Le Syndicat des Editeurs de Logiciels de Loisirs (SELL) s’étonne des propos tenus par Nadine Morano, Secrétaire d’Etat à la Famille, stigmatisant les jeux vidéos et remettant en cause le système de prévention PEGI.Parce que ce
sont des acteurs économiques responsables, les industriels du jeu vidéo ont mis en place en 2003 le système dit PEGI, d’information et de classification unique, harmonisé au niveau européen. Fondé sur l’information du consommateur et la pédagogie, PEGI (PEGI on line pour les jeux sur Internet), est un outil d’aide au choix du bon jeu pour le bon public. Une nouvelle version de cette signalétique a été lancée dans toute
l’Europe en juin dernier. Baptisée PEGI 2.0, cette nouvelle version clarifie encore davantage le contenu des jeux et facilite ainsi l’information et la prévention des joueurs.

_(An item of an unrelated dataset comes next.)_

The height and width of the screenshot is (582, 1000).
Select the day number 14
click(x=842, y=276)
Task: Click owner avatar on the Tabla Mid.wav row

Appliqué dans 16 Etats membres de l’UE, le système PEGI est considéré par la Commission européenne comme un modèle d’harmonisation européenne en matière de protection des mineurs. L’élaboration d’une nouvelle signalétique risquerait de bouleverser les consommateurs qui sont habitués aux normes PEGI et surtout de heurter l’harmonisation du système européen de classification.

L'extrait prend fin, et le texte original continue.